I note also that it would make it easier to reason about the way these things
work in CL if it specified in the definition of DEFCLASS that "If in the list
of superclasses of the class being defined there exist superclasses C1 and C2
such that C1 = C2 or C1 is a superclass of C2 , an error shall be signalled"
and I don't think we would lose expressive power.

--
The report on "Death Star security failures" is finally out :
<c84729c3-22a1-46c0...@googlegroups.com>

Kaz Kylheku

unread,

Jan 30, 2019, 7:56:48 PM1/30/19

to

On 2019-01-30, Jim Newton <jimka...@gmail.com> wrote:

> I have three questions about topological sorting with respect to computing the
> class precedence list in CLOS.
>
> In AMOP and in the implementation of closette.lisp, there is a comment on the function
> std-tie-breaker-rule, which says:
> (There's a lemma that shows that this rule yields a unique result.)
>
> Q1) Which lemma is this? Does anyone know?

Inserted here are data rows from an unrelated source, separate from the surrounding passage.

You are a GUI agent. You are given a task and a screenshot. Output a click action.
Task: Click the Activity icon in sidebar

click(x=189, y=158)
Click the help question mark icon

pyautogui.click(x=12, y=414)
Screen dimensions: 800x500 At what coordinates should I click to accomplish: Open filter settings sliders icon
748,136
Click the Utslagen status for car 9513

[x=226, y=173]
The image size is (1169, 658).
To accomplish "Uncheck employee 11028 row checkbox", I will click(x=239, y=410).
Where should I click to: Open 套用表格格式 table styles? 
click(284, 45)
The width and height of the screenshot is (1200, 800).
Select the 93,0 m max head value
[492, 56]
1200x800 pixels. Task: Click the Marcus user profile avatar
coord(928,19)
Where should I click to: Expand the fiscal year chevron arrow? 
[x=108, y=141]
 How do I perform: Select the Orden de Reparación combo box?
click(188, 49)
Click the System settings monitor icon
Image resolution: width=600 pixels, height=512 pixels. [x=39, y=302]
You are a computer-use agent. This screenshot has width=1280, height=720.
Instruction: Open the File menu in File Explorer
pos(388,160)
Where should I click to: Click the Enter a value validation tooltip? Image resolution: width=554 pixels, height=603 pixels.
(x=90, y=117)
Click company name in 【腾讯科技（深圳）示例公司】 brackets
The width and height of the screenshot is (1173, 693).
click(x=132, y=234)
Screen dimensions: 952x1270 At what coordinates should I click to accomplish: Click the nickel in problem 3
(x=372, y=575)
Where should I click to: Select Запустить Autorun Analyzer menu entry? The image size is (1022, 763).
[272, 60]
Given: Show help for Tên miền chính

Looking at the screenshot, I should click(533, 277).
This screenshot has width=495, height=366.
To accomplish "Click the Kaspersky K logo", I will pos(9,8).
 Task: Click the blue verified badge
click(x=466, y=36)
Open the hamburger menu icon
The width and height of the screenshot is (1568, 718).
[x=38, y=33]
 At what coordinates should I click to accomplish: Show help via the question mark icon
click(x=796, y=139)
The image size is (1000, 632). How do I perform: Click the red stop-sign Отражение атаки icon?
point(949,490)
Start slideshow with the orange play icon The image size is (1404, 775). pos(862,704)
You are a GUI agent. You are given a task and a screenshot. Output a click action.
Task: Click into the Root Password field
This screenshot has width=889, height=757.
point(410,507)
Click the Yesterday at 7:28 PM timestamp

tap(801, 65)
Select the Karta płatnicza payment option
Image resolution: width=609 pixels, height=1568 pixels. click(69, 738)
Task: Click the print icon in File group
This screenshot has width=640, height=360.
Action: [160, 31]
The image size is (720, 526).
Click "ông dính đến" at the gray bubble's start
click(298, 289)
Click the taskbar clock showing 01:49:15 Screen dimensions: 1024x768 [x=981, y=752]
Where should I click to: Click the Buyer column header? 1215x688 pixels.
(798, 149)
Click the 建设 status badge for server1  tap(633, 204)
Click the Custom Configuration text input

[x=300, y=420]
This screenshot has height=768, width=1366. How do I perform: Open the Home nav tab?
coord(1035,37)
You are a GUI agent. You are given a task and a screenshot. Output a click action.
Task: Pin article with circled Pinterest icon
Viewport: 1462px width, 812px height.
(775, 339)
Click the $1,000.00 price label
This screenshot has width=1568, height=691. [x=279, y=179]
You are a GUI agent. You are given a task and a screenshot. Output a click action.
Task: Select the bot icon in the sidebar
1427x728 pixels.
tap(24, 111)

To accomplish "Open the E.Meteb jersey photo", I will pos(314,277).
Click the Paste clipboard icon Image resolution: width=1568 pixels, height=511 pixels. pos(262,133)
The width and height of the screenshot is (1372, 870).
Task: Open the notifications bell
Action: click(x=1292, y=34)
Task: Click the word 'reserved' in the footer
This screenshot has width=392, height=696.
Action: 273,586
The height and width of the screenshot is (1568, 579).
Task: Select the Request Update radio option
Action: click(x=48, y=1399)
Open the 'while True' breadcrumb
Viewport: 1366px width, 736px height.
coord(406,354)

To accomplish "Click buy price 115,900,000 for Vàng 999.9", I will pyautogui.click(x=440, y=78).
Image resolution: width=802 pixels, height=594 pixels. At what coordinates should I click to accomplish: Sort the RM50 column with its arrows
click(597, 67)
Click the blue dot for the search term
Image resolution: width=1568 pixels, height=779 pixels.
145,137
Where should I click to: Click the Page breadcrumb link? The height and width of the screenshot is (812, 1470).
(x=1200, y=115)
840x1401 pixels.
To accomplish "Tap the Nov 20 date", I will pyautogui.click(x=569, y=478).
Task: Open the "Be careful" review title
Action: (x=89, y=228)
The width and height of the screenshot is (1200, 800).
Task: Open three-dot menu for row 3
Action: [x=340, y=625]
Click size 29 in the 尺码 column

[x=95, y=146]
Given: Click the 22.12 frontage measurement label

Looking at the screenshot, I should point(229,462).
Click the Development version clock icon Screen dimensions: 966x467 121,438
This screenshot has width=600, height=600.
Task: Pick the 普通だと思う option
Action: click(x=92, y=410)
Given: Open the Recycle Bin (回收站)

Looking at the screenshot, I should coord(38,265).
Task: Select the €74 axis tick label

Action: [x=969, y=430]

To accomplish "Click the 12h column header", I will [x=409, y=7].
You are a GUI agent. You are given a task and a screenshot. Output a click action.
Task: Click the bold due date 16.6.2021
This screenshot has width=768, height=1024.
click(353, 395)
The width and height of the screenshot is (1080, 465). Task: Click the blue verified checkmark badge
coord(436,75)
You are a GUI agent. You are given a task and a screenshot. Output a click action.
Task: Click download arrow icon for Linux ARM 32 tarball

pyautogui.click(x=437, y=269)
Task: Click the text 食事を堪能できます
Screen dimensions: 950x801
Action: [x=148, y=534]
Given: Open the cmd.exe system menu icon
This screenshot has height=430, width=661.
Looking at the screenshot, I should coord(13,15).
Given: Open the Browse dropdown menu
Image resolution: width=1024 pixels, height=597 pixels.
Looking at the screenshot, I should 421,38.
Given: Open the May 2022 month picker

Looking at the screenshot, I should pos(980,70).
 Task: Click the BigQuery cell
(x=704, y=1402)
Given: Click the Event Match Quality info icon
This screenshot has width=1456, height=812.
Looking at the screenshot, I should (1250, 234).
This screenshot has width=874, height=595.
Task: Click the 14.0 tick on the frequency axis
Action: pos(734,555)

I think the lemma is basically left beats right. (Mnemonic: LE-mma.)

1. Firstly, if you have a:

(defclass x (a b c) ())

then X is is slightly-more-of-a-new-kind-of A than it is of B, than
it is of C.

So in some situation when an X is could be interpreted as A or B
(like two competing methods), A will get it.

Demo:

[1]> (defclass a () ())
#<STANDARD-CLASS A>
[2]> (defclass b () ())
#<STANDARD-CLASS B>
[3]> (defclass x (a b) ())
#<STANDARD-CLASS X>
[4]> (defmethod meth ((arg a)) 'a)
#<STANDARD-METHOD (#<STANDARD-CLASS A>)>
[5]> (defmethod meth ((arg b)) 'b)
#<STANDARD-METHOD (#<STANDARD-CLASS B>)>
[6]> (meth (make-instance 'x))
A

2. Secondly, there is another lemma related to dispatch: if you have an
ambiguity between two generic function arguments, the left one wins.
This doesn't speak to the class precedence any more.

[7]> (defmethod twoarg ((arg1 a) (arg2 b)) 'ab)
#<STANDARD-METHOD (#<STANDARD-CLASS A> #<STANDARD-CLASS B>)>
[8]> (defmethod twoarg ((arg1 b) (arg2 a)) 'ab)
#<STANDARD-METHOD (#<STANDARD-CLASS B> #<STANDARD-CLASS A>)>
[9]> (twoarg (make-instance 'x) (make-instance 'x))
AB

Above, the left argument of the generic function call is a better match
for the first method (in this case, because an X is more of an A
than it is B, but that subtlety is not relevant here).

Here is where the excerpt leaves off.